▶ _SOURCE INFORMATION_
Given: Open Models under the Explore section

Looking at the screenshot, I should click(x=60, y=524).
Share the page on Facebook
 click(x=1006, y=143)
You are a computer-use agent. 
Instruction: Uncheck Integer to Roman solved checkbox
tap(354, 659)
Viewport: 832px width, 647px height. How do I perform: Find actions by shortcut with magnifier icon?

▶ _PROBLEM_
Repeat every entry above exactly, leaving nothing out.

▶ _ANSWER BELOW_
Given: Open Models under the Explore section

Looking at the screenshot, I should click(x=60, y=524).
Share the page on Facebook
 click(x=1006, y=143)
You are a computer-use agent. 
Instruction: Uncheck Integer to Roman solved checkbox
tap(354, 659)
Viewport: 832px width, 647px height. How do I perform: Find actions by shortcut with magnifier icon?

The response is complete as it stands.